--- EXTRACTED DATA Enclosed Below ---

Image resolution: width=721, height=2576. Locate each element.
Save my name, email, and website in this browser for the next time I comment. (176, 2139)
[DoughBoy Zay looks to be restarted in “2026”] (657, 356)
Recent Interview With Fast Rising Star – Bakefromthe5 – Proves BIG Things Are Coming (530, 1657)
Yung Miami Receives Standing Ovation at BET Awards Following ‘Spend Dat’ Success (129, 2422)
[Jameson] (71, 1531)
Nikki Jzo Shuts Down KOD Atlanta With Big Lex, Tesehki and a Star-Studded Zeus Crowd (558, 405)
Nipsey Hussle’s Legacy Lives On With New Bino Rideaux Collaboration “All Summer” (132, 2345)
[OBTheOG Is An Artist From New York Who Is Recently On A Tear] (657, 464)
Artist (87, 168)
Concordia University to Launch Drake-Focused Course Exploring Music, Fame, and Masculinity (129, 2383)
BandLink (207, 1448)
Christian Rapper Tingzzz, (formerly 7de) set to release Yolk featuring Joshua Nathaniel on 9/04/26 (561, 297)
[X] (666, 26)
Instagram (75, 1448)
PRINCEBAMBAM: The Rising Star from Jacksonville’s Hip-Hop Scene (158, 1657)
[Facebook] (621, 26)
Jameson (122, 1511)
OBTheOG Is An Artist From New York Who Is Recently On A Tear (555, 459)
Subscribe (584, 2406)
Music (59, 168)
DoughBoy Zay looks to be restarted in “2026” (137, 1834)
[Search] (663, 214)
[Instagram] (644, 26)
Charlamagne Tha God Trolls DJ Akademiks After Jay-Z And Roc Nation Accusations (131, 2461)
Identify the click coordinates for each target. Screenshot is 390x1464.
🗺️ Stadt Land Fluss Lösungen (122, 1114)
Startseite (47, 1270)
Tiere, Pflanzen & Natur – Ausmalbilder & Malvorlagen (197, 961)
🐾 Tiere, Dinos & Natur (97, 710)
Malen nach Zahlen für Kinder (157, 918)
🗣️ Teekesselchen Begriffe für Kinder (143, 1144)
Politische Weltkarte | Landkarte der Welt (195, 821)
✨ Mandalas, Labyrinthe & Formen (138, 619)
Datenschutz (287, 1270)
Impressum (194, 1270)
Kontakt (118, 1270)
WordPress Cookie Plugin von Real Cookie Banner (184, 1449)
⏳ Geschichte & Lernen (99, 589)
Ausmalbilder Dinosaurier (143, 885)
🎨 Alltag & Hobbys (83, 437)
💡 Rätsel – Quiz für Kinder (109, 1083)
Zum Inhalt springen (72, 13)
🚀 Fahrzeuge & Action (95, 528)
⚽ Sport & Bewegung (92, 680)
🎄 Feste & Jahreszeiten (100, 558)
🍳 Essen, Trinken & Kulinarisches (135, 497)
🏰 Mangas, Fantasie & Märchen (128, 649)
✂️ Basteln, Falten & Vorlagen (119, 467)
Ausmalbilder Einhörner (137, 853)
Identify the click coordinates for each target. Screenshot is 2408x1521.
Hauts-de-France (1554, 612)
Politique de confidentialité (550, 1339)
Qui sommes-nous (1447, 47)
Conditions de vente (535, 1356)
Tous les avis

--- End of Enclosed EXTRACTED DATA ---

* _TASK TO COMPLETE_
Write out every entry again exactly, please, with nothing missing.

* _SOLUTION TO THIS PROBLEM_
Image resolution: width=721, height=2576. Locate each element.
Save my name, email, and website in this browser for the next time I comment. (176, 2139)
[DoughBoy Zay looks to be restarted in “2026”] (657, 356)
Recent Interview With Fast Rising Star – Bakefromthe5 – Proves BIG Things Are Coming (530, 1657)
Yung Miami Receives Standing Ovation at BET Awards Following ‘Spend Dat’ Success (129, 2422)
[Jameson] (71, 1531)
Nikki Jzo Shuts Down KOD Atlanta With Big Lex, Tesehki and a Star-Studded Zeus Crowd (558, 405)
Nipsey Hussle’s Legacy Lives On With New Bino Rideaux Collaboration “All Summer” (132, 2345)
[OBTheOG Is An Artist From New York Who Is Recently On A Tear] (657, 464)
Artist (87, 168)
Concordia University to Launch Drake-Focused Course Exploring Music, Fame, and Masculinity (129, 2383)
BandLink (207, 1448)
Christian Rapper Tingzzz, (formerly 7de) set to release Yolk featuring Joshua Nathaniel on 9/04/26 (561, 297)
[X] (666, 26)
Instagram (75, 1448)
PRINCEBAMBAM: The Rising Star from Jacksonville’s Hip-Hop Scene (158, 1657)
[Facebook] (621, 26)
Jameson (122, 1511)
OBTheOG Is An Artist From New York Who Is Recently On A Tear (555, 459)
Subscribe (584, 2406)
Music (59, 168)
DoughBoy Zay looks to be restarted in “2026” (137, 1834)
[Search] (663, 214)
[Instagram] (644, 26)
Charlamagne Tha God Trolls DJ Akademiks After Jay-Z And Roc Nation Accusations (131, 2461)
Identify the click coordinates for each target. Screenshot is 390x1464.
🗺️ Stadt Land Fluss Lösungen (122, 1114)
Startseite (47, 1270)
Tiere, Pflanzen & Natur – Ausmalbilder & Malvorlagen (197, 961)
🐾 Tiere, Dinos & Natur (97, 710)
Malen nach Zahlen für Kinder (157, 918)
🗣️ Teekesselchen Begriffe für Kinder (143, 1144)
Politische Weltkarte | Landkarte der Welt (195, 821)
✨ Mandalas, Labyrinthe & Formen (138, 619)
Datenschutz (287, 1270)
Impressum (194, 1270)
Kontakt (118, 1270)
WordPress Cookie Plugin von Real Cookie Banner (184, 1449)
⏳ Geschichte & Lernen (99, 589)
Ausmalbilder Dinosaurier (143, 885)
🎨 Alltag & Hobbys (83, 437)
💡 Rätsel – Quiz für Kinder (109, 1083)
Zum Inhalt springen (72, 13)
🚀 Fahrzeuge & Action (95, 528)
⚽ Sport & Bewegung (92, 680)
🎄 Feste & Jahreszeiten (100, 558)
🍳 Essen, Trinken & Kulinarisches (135, 497)
🏰 Mangas, Fantasie & Märchen (128, 649)
✂️ Basteln, Falten & Vorlagen (119, 467)
Ausmalbilder Einhörner (137, 853)
Identify the click coordinates for each target. Screenshot is 2408x1521.
Hauts-de-France (1554, 612)
Politique de confidentialité (550, 1339)
Qui sommes-nous (1447, 47)
Conditions de vente (535, 1356)
Tous les avis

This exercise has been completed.